- **Exercise**:
What you return must be the complete listing, unchanged.

- **Records**:
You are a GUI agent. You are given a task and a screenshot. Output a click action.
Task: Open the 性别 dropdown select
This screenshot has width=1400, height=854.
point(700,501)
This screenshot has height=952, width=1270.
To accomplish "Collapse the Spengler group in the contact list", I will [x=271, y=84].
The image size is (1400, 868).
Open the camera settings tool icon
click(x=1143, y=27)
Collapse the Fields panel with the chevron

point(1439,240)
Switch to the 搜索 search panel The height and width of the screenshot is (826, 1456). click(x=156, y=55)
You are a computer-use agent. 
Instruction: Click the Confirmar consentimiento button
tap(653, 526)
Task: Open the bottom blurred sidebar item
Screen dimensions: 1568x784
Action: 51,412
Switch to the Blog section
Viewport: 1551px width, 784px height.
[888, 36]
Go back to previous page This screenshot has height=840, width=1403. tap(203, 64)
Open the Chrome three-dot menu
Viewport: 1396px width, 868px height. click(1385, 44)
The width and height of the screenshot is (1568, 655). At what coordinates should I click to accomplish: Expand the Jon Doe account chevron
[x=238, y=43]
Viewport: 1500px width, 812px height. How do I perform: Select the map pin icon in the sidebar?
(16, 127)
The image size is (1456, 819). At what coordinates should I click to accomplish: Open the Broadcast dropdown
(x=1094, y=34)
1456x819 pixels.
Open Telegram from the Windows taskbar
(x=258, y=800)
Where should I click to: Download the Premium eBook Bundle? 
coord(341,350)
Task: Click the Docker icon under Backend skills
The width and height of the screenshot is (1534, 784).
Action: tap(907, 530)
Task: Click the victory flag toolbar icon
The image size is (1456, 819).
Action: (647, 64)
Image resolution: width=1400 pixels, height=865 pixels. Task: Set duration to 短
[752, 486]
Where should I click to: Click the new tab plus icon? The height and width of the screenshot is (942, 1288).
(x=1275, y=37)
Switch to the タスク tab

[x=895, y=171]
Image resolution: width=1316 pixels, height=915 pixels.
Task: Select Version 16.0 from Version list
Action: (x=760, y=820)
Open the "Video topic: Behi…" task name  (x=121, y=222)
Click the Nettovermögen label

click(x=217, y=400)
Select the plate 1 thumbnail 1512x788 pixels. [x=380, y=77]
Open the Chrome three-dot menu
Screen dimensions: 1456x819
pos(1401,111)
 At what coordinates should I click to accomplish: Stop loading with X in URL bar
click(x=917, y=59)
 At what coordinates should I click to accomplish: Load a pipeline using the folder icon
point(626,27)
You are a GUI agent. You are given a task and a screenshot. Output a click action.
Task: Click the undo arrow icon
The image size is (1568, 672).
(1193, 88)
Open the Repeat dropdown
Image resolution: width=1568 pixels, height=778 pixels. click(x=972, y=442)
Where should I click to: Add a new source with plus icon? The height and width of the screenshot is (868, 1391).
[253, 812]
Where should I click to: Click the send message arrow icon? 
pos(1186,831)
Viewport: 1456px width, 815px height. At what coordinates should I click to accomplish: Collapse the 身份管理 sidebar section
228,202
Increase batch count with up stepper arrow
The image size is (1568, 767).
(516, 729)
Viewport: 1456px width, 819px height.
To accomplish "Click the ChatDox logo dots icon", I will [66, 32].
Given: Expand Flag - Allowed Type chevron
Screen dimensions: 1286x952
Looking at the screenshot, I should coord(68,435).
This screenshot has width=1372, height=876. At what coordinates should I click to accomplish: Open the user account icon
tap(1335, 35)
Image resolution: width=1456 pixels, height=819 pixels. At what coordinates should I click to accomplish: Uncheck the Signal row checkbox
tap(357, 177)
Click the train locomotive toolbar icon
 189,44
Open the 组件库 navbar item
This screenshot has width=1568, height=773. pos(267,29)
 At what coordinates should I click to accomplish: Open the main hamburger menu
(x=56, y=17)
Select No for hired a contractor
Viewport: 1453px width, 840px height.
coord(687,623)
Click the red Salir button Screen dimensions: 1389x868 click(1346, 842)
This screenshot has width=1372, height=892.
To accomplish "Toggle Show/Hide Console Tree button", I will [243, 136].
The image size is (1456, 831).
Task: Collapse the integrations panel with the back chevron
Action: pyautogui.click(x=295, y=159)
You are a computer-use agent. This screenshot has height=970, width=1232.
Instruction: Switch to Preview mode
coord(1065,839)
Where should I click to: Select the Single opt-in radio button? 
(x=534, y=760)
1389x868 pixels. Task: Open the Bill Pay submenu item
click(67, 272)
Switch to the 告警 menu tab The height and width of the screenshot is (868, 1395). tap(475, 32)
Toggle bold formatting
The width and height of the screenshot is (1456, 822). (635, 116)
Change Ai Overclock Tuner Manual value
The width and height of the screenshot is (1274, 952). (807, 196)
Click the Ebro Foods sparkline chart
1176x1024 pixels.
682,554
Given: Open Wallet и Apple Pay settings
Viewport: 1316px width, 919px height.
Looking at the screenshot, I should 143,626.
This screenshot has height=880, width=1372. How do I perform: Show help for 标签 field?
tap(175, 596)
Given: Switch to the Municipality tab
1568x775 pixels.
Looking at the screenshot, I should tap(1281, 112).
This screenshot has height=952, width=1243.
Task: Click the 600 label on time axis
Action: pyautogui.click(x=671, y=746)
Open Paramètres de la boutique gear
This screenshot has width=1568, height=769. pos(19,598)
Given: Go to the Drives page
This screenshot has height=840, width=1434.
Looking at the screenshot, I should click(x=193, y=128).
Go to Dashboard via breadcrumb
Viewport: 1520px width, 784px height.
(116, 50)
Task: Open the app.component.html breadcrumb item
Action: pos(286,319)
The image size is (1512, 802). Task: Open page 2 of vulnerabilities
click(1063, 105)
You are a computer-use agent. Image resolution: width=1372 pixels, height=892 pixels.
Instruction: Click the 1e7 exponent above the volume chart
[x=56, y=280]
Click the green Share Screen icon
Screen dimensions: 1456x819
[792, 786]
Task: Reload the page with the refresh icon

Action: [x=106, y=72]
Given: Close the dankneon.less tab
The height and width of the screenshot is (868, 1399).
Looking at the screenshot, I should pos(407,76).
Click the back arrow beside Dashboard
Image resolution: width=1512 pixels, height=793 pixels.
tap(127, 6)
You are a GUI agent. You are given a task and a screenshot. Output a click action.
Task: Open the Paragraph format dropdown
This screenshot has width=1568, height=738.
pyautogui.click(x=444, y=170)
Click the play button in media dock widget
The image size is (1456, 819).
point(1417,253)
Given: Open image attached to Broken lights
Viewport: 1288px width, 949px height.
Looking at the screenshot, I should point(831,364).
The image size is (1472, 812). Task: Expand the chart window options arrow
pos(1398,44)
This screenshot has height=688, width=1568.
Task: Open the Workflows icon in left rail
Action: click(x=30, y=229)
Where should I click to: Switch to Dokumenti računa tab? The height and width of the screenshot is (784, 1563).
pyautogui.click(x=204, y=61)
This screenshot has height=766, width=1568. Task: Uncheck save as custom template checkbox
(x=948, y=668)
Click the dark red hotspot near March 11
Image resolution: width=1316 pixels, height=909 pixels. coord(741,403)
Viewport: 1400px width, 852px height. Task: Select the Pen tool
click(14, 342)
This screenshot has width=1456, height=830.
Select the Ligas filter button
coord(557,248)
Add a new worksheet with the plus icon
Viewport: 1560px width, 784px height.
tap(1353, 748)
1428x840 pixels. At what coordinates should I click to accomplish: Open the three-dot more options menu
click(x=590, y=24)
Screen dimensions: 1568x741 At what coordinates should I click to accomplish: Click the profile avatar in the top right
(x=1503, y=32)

- **Your solution**:
You are a GUI agent. You are given a task and a screenshot. Output a click action.
Task: Open the 性别 dropdown select
This screenshot has width=1400, height=854.
point(700,501)
This screenshot has height=952, width=1270.
To accomplish "Collapse the Spengler group in the contact list", I will [x=271, y=84].
The image size is (1400, 868).
Open the camera settings tool icon
click(x=1143, y=27)
Collapse the Fields panel with the chevron

point(1439,240)
Switch to the 搜索 search panel The height and width of the screenshot is (826, 1456). click(x=156, y=55)
You are a computer-use agent. 
Instruction: Click the Confirmar consentimiento button
tap(653, 526)
Task: Open the bottom blurred sidebar item
Screen dimensions: 1568x784
Action: 51,412
Switch to the Blog section
Viewport: 1551px width, 784px height.
[888, 36]
Go back to previous page This screenshot has height=840, width=1403. tap(203, 64)
Open the Chrome three-dot menu
Viewport: 1396px width, 868px height. click(1385, 44)
The width and height of the screenshot is (1568, 655). At what coordinates should I click to accomplish: Expand the Jon Doe account chevron
[x=238, y=43]
Viewport: 1500px width, 812px height. How do I perform: Select the map pin icon in the sidebar?
(16, 127)
The image size is (1456, 819). At what coordinates should I click to accomplish: Open the Broadcast dropdown
(x=1094, y=34)
1456x819 pixels.
Open Telegram from the Windows taskbar
(x=258, y=800)
Where should I click to: Download the Premium eBook Bundle? 
coord(341,350)
Task: Click the Docker icon under Backend skills
The width and height of the screenshot is (1534, 784).
Action: tap(907, 530)
Task: Click the victory flag toolbar icon
The image size is (1456, 819).
Action: (647, 64)
Image resolution: width=1400 pixels, height=865 pixels. Task: Set duration to 短
[752, 486]
Where should I click to: Click the new tab plus icon? The height and width of the screenshot is (942, 1288).
(x=1275, y=37)
Switch to the タスク tab

[x=895, y=171]
Image resolution: width=1316 pixels, height=915 pixels.
Task: Select Version 16.0 from Version list
Action: (x=760, y=820)
Open the "Video topic: Behi…" task name  (x=121, y=222)
Click the Nettovermögen label

click(x=217, y=400)
Select the plate 1 thumbnail 1512x788 pixels. [x=380, y=77]
Open the Chrome three-dot menu
Screen dimensions: 1456x819
pos(1401,111)
 At what coordinates should I click to accomplish: Stop loading with X in URL bar
click(x=917, y=59)
 At what coordinates should I click to accomplish: Load a pipeline using the folder icon
point(626,27)
You are a GUI agent. You are given a task and a screenshot. Output a click action.
Task: Click the undo arrow icon
The image size is (1568, 672).
(1193, 88)
Open the Repeat dropdown
Image resolution: width=1568 pixels, height=778 pixels. click(x=972, y=442)
Where should I click to: Add a new source with plus icon? The height and width of the screenshot is (868, 1391).
[253, 812]
Where should I click to: Click the send message arrow icon? 
pos(1186,831)
Viewport: 1456px width, 815px height. At what coordinates should I click to accomplish: Collapse the 身份管理 sidebar section
228,202
Increase batch count with up stepper arrow
The image size is (1568, 767).
(516, 729)
Viewport: 1456px width, 819px height.
To accomplish "Click the ChatDox logo dots icon", I will [66, 32].
Given: Expand Flag - Allowed Type chevron
Screen dimensions: 1286x952
Looking at the screenshot, I should coord(68,435).
This screenshot has width=1372, height=876. At what coordinates should I click to accomplish: Open the user account icon
tap(1335, 35)
Image resolution: width=1456 pixels, height=819 pixels. At what coordinates should I click to accomplish: Uncheck the Signal row checkbox
tap(357, 177)
Click the train locomotive toolbar icon
 189,44
Open the 组件库 navbar item
This screenshot has width=1568, height=773. pos(267,29)
 At what coordinates should I click to accomplish: Open the main hamburger menu
(x=56, y=17)
Select No for hired a contractor
Viewport: 1453px width, 840px height.
coord(687,623)
Click the red Salir button Screen dimensions: 1389x868 click(1346, 842)
This screenshot has width=1372, height=892.
To accomplish "Toggle Show/Hide Console Tree button", I will [243, 136].
The image size is (1456, 831).
Task: Collapse the integrations panel with the back chevron
Action: pyautogui.click(x=295, y=159)
You are a computer-use agent. This screenshot has height=970, width=1232.
Instruction: Switch to Preview mode
coord(1065,839)
Where should I click to: Select the Single opt-in radio button? 
(x=534, y=760)
1389x868 pixels. Task: Open the Bill Pay submenu item
click(67, 272)
Switch to the 告警 menu tab The height and width of the screenshot is (868, 1395). tap(475, 32)
Toggle bold formatting
The width and height of the screenshot is (1456, 822). (635, 116)
Change Ai Overclock Tuner Manual value
The width and height of the screenshot is (1274, 952). (807, 196)
Click the Ebro Foods sparkline chart
1176x1024 pixels.
682,554
Given: Open Wallet и Apple Pay settings
Viewport: 1316px width, 919px height.
Looking at the screenshot, I should 143,626.
This screenshot has height=880, width=1372. How do I perform: Show help for 标签 field?
tap(175, 596)
Given: Switch to the Municipality tab
1568x775 pixels.
Looking at the screenshot, I should tap(1281, 112).
This screenshot has height=952, width=1243.
Task: Click the 600 label on time axis
Action: pyautogui.click(x=671, y=746)
Open Paramètres de la boutique gear
This screenshot has width=1568, height=769. pos(19,598)
Given: Go to the Drives page
This screenshot has height=840, width=1434.
Looking at the screenshot, I should click(x=193, y=128).
Go to Dashboard via breadcrumb
Viewport: 1520px width, 784px height.
(116, 50)
Task: Open the app.component.html breadcrumb item
Action: pos(286,319)
The image size is (1512, 802). Task: Open page 2 of vulnerabilities
click(1063, 105)
You are a computer-use agent. Image resolution: width=1372 pixels, height=892 pixels.
Instruction: Click the 1e7 exponent above the volume chart
[x=56, y=280]
Click the green Share Screen icon
Screen dimensions: 1456x819
[792, 786]
Task: Reload the page with the refresh icon

Action: [x=106, y=72]
Given: Close the dankneon.less tab
The height and width of the screenshot is (868, 1399).
Looking at the screenshot, I should pos(407,76).
Click the back arrow beside Dashboard
Image resolution: width=1512 pixels, height=793 pixels.
tap(127, 6)
You are a GUI agent. You are given a task and a screenshot. Output a click action.
Task: Open the Paragraph format dropdown
This screenshot has width=1568, height=738.
pyautogui.click(x=444, y=170)
Click the play button in media dock widget
The image size is (1456, 819).
point(1417,253)
Given: Open image attached to Broken lights
Viewport: 1288px width, 949px height.
Looking at the screenshot, I should point(831,364).
The image size is (1472, 812). Task: Expand the chart window options arrow
pos(1398,44)
This screenshot has height=688, width=1568.
Task: Open the Workflows icon in left rail
Action: click(x=30, y=229)
Where should I click to: Switch to Dokumenti računa tab? The height and width of the screenshot is (784, 1563).
pyautogui.click(x=204, y=61)
This screenshot has height=766, width=1568. Task: Uncheck save as custom template checkbox
(x=948, y=668)
Click the dark red hotspot near March 11
Image resolution: width=1316 pixels, height=909 pixels. coord(741,403)
Viewport: 1400px width, 852px height. Task: Select the Pen tool
click(14, 342)
This screenshot has width=1456, height=830.
Select the Ligas filter button
coord(557,248)
Add a new worksheet with the plus icon
Viewport: 1560px width, 784px height.
tap(1353, 748)
1428x840 pixels. At what coordinates should I click to accomplish: Open the three-dot more options menu
click(x=590, y=24)
Screen dimensions: 1568x741 At what coordinates should I click to accomplish: Click the profile avatar in the top right
(x=1503, y=32)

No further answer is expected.